LG: I should mention that Sally Alvarez and I did a follow-up study of women who had attended the school. We found an overwhelming percentage of them had actually taken on more responsibility in their organizations – in their unions and in their communities. They felt that the schools had really given them the confidence to do that.

How have the schools changed their messages and how have participants in the schools changed since 1975?

LG: The things that would change are the issues, the kinds of issues discussed. The curriculum consists of the basic leadership skills program and a number of workshops. Since issues and practices in unions have changed, there are different topics, particularly for the workshops. Also, our general sessions that deal with big public issues – for example, immigration and global trends – those have changed.

RS: Technology has also changed a bit. Instead of having print paper, we now have a blog.

LG: The students used to be up all night before graduation, getting their newsletter together. Now, technology has caught up with the school, and the school has caught up with technology. The core subjects, though, have always been about what women need mentally (to become leaders). The workshops tend to be more innovative and current. There are many of the same things – ¬¬planning meetings, and evaluations about what students needed and what they liked. These are things we will always do. The very first planning meeting every year is to look at student and instructor evaluations of the schools.

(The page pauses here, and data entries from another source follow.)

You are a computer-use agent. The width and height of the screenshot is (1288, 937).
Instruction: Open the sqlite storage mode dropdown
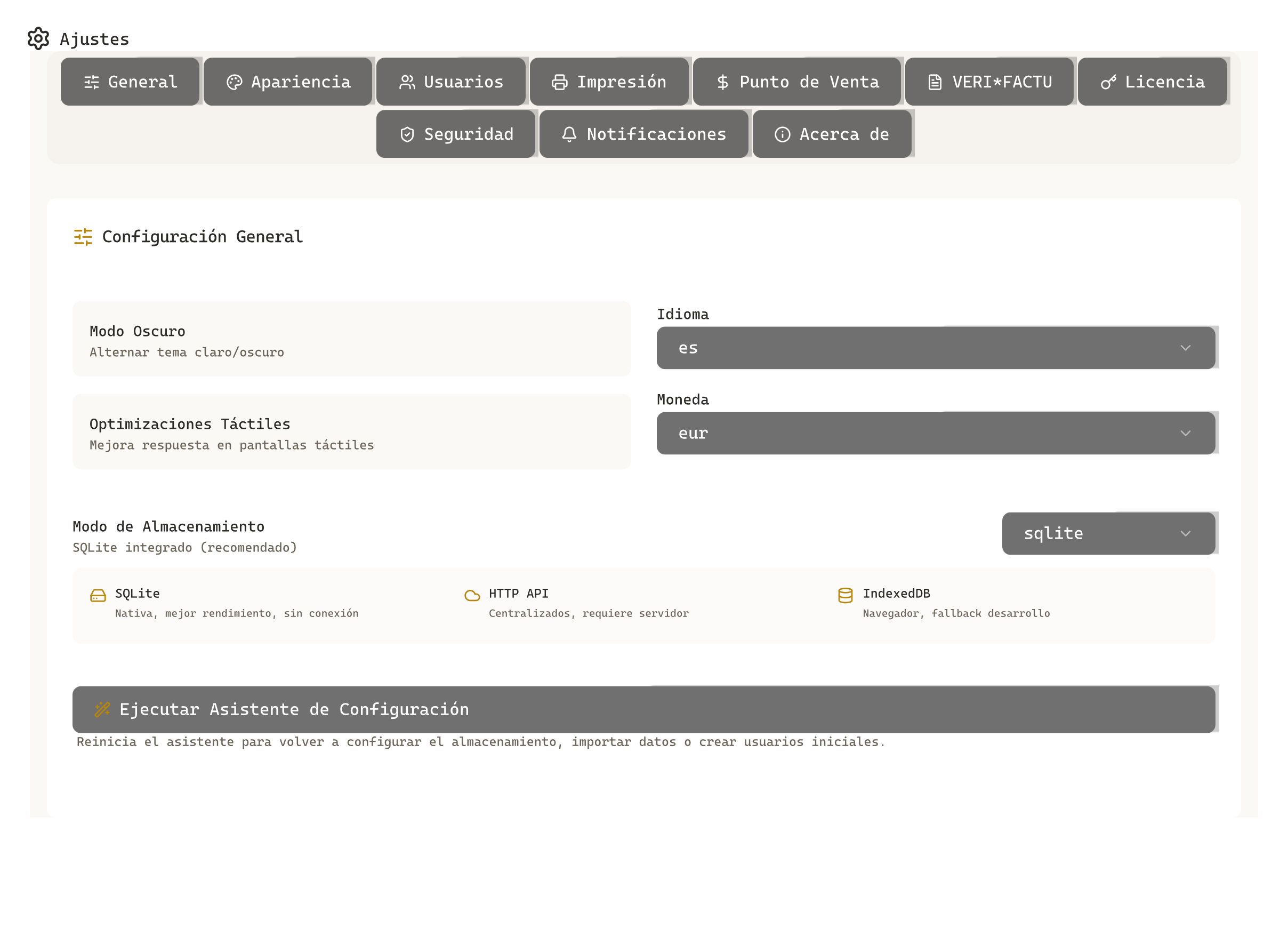coord(1108,533)
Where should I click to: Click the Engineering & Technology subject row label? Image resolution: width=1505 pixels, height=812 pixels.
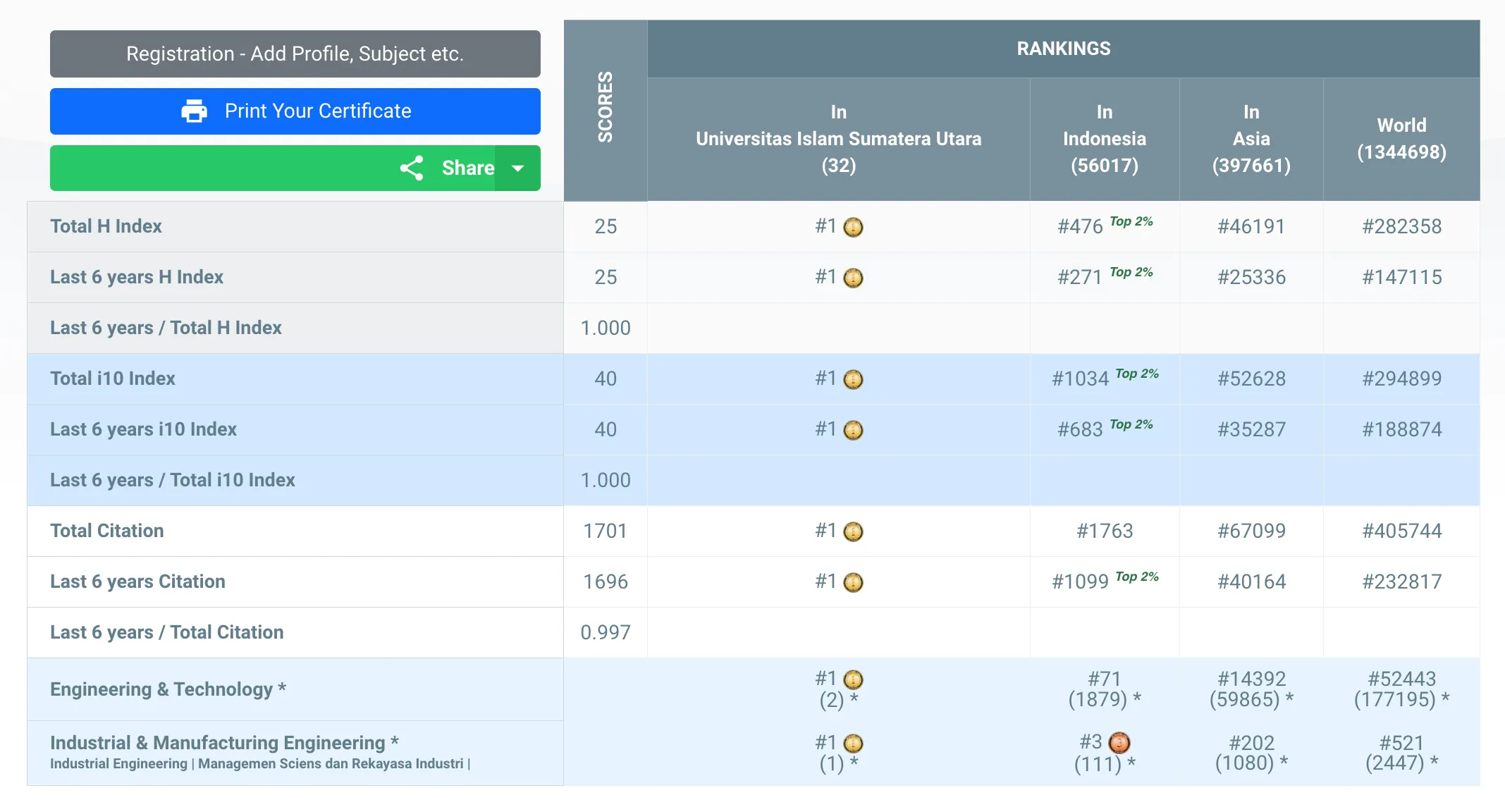click(168, 689)
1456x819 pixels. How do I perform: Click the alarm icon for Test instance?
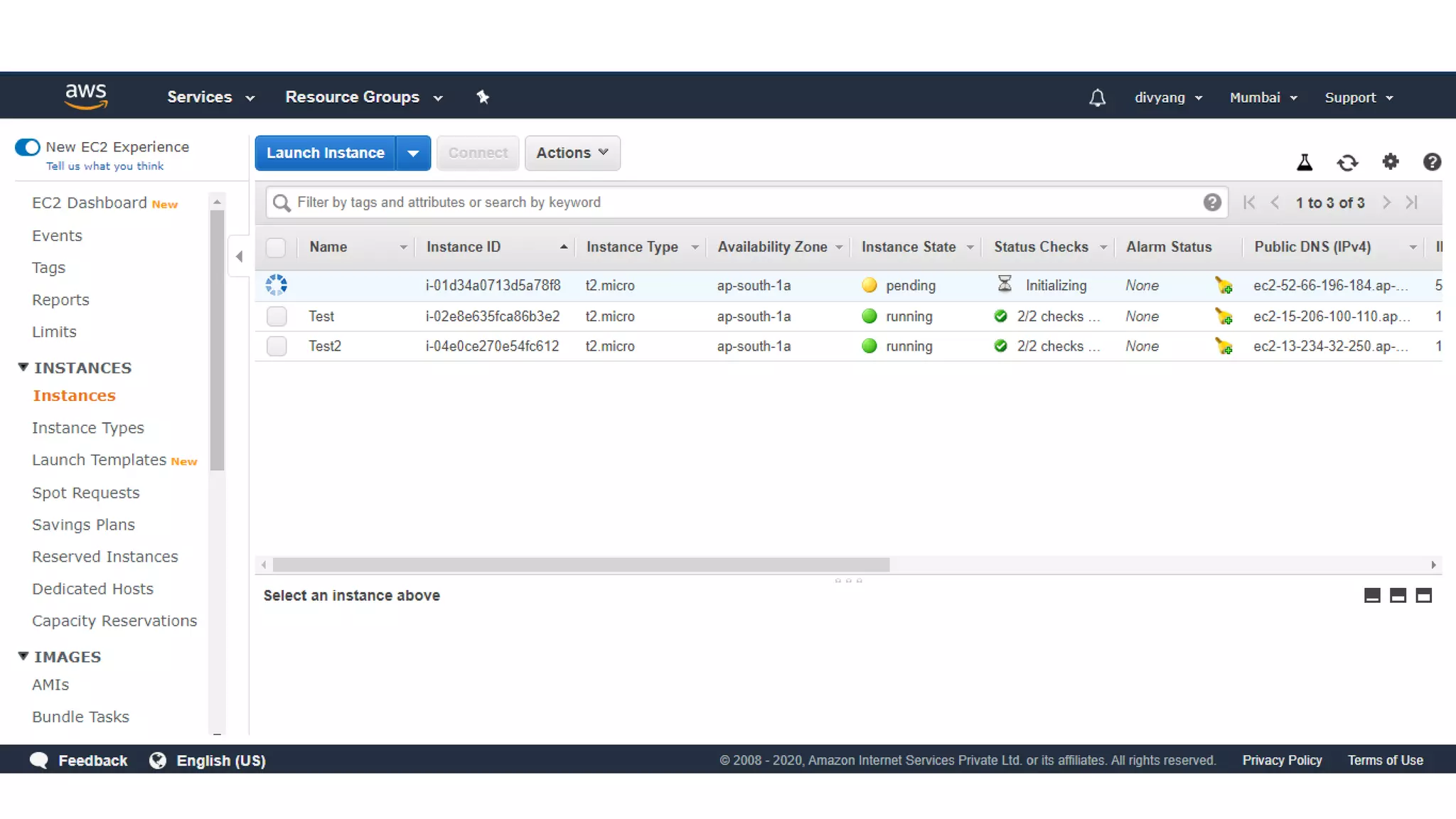coord(1223,316)
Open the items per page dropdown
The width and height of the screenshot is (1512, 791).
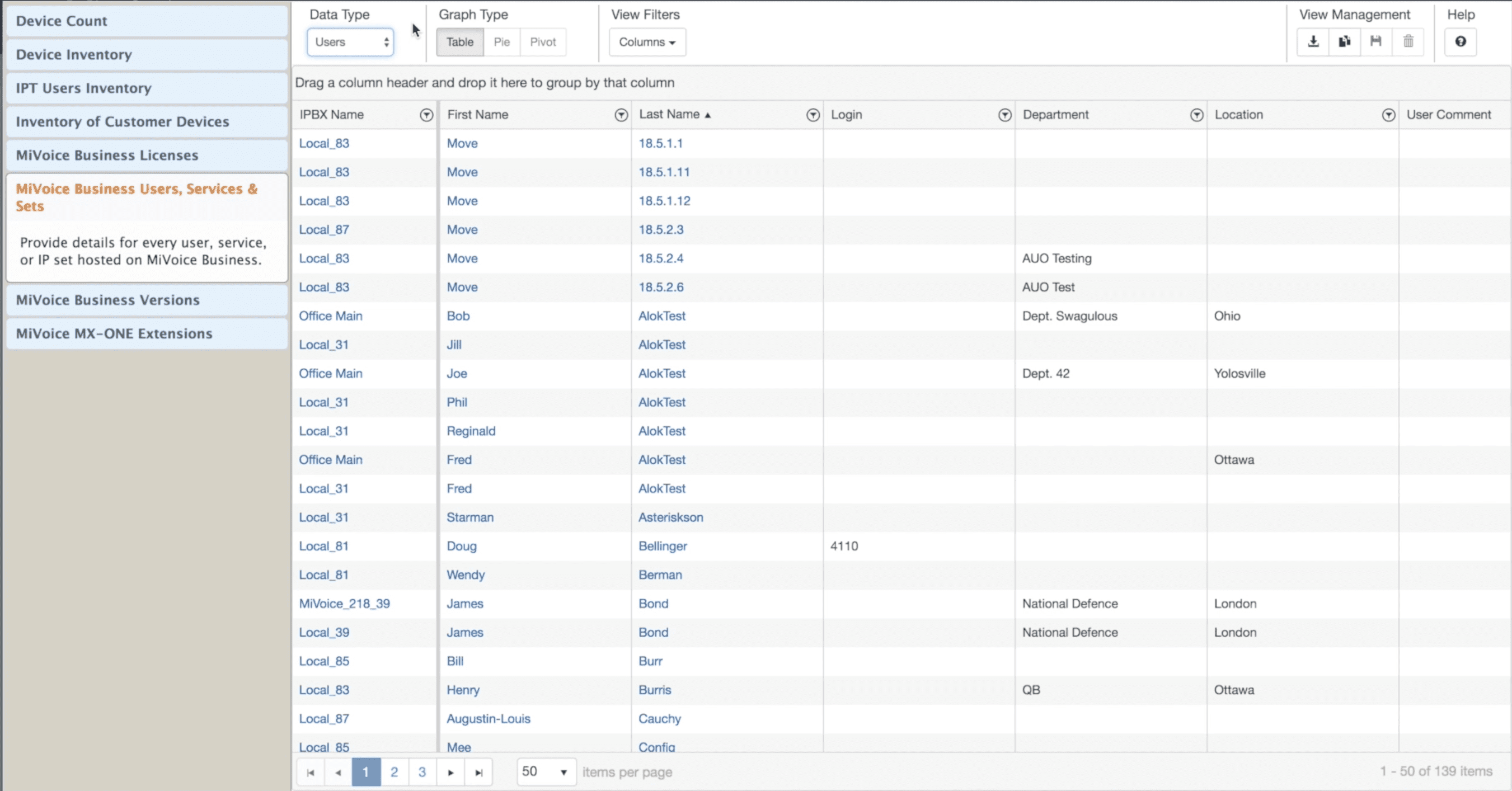pos(545,771)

IT: We also have more professional women attending, such as teachers and nurses.

RS: It has become extremely important to us that we're looking to recruit younger women. It has been 38 years, and the way to keep it continuing is to look for younger people.

LG: The student body in this school reflects the changing composition of the labor unions themselves, and the labor leaders have only grown older in the older establishments. What we've been doing is that we're reaching out to some of these newly formed unions, like the National Day Laborers, the Retail Action Project and the Domestic Workers Union. Those are made up of very young people, and increasingly run by young women. The traditional unions are still run by men, but in the new groups, it's mostly women coming up.

AT: The other thing you have to look at is the local unions, not the larger bodies. Who are they hiring, who are they recruiting, who is that leadership sending to these schools? That's where you have to do a heavy dose of recruitment.

Why is it important to have separate schools for women leaders?

AT: We don't really need a man to say, "You can do this." We need to say this to women as women. The very makeup of this dual teaching (union women and academics) was meant to show women that they can, in fact, do. They need the image, and we give them that.

LG: If we go back to Barbara Wertheimer … She observed that there were very few women in these (leadership) classes (at union schools). To answer your question, it's because women have been underrepresented in leadership, and opportunities to receive training. Women account for 41percent of union membership and the AFSCME is the one union that gets close to that percentage in women leaders. In other, older unions the density of women in leadership is close to zero percent.

AT: It was an old boys' club.

RS: We wanted to get the women together to change that.